On December 31, 2002, an amendment was made to the Plan changing the Plan year from December 30 to a calendar year effective January 1, 2003. As a result, the period ended December 31, 2002 represents a one day Plan year.
(b) | Interest in Master Trust |
The Plan’s investments are in the R. J. Reynolds Defined Contribution Master Trust, referred to as the Master Trust, which was established for the investment of assets of the Plan and several other Company-sponsored plans. Since May 2000, the Plan has been the only plan with assets in the Master Trust. Citibank has held the assets of the Master Trust since May 1, 2000. Investment income and administrative expenses relating to the Master Trust are allocated to the individual plan(s) based upon average monthly balances invested by each plan.
-4-
(c) | Contributions |
Each year, participants may make basic contributions of up to 6% of pre-tax annual compensation, as defined in the Plan document. In addition, participants may make supplemental contributions on a pre-tax or after-tax basis of up to 50% of compensation, including the basic contribution. Participants who have attained age 50 before the end of a calendar year may make additional catch-up contributions of 1% to 25% of compensation. The Company or participating subsidiaries contribute an amount equal to 50% of basic contributions. Participants may also contribute amounts representing distributions from other qualified defined benefit or defined contribution plans.
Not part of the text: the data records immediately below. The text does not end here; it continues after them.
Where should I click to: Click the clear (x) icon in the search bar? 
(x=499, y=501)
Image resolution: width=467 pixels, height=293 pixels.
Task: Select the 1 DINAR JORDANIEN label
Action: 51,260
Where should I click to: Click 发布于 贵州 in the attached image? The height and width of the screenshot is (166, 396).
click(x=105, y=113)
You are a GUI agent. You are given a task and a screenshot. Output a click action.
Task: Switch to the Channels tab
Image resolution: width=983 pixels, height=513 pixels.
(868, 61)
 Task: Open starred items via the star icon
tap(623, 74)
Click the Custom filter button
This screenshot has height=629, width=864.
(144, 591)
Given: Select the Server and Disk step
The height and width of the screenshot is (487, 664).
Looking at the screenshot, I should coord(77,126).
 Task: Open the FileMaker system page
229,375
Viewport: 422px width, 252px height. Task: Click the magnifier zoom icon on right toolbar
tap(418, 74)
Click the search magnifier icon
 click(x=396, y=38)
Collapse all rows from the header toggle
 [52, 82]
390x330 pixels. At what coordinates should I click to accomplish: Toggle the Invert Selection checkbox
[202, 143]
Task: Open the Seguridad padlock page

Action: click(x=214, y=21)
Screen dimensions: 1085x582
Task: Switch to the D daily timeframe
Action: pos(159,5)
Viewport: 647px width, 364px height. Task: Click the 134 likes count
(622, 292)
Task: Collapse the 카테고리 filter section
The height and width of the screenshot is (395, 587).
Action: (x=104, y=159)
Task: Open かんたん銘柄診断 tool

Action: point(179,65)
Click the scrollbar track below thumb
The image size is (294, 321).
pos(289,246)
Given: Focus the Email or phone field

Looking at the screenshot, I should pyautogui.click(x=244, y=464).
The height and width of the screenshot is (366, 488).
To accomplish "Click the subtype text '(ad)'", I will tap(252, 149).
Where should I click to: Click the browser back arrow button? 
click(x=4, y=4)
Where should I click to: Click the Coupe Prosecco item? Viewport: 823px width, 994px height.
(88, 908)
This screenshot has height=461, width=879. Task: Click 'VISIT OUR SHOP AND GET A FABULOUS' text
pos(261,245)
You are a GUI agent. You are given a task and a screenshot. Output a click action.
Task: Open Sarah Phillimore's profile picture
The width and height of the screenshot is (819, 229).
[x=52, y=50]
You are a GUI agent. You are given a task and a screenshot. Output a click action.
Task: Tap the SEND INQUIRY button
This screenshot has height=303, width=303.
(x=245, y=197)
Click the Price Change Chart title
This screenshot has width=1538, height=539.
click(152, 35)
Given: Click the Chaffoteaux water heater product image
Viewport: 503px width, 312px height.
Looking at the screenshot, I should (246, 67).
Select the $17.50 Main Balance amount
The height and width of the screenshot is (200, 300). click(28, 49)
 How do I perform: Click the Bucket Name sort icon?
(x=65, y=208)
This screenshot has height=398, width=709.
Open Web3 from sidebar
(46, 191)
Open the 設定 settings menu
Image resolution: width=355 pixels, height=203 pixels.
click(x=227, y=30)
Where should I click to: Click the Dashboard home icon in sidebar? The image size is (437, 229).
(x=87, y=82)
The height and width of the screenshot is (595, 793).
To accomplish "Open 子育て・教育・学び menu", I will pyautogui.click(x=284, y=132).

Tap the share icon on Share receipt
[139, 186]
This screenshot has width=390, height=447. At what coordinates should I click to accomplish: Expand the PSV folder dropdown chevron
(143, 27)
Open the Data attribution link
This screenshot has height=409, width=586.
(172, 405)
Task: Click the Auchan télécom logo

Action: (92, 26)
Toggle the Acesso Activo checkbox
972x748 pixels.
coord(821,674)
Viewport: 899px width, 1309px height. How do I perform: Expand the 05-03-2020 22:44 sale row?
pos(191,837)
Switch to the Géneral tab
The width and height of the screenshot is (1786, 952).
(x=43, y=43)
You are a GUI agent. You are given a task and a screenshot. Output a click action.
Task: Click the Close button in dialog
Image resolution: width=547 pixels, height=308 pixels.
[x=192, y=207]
Contributions are subject to certain Internal Revenue Code limitations.
The Committee approved an amendment to the Plan, effective January 1, 2004, that for participants hired on or after January 1, 2004, the Company or participating subsidiaries will contribute an amount equal to 100% of basic contributions.
(d) | Participant Accounts |
Each participant’s account is credited with the participant’s contributions and allocations of the Company or participating subsidiaries’ contributions and Plan earnings, and debited with the participant’s withdrawals, Plan losses and an allocation of administrative expenses. Allocations are based on participant contributions or account balances, as defined in the Plan document. The benefit to which a participant is entitled is the benefit that can be provided from the participant’s vested account.
(e) | Vesting |
Participants are immediately vested in their contributions and actual earnings thereon. Vesting in Company or participating subsidiaries’ contributions occurs upon the earlier of completion of 24 months of Plan participation, 36 months of service with the Company or affiliated companies or upon the occurrence of certain events as defined in the Plan document.
(f) | Investment Options |
Plan investments are participant directed. Upon enrollment in the Plan, a participant may direct his or her employee contributions in 1% increments in any of twelve investment fund options, including a self-directed brokerage account managed by Charles Schwab & Co., Inc. Participants may change or transfer their investment options at any time via telephone or a secured Internet website.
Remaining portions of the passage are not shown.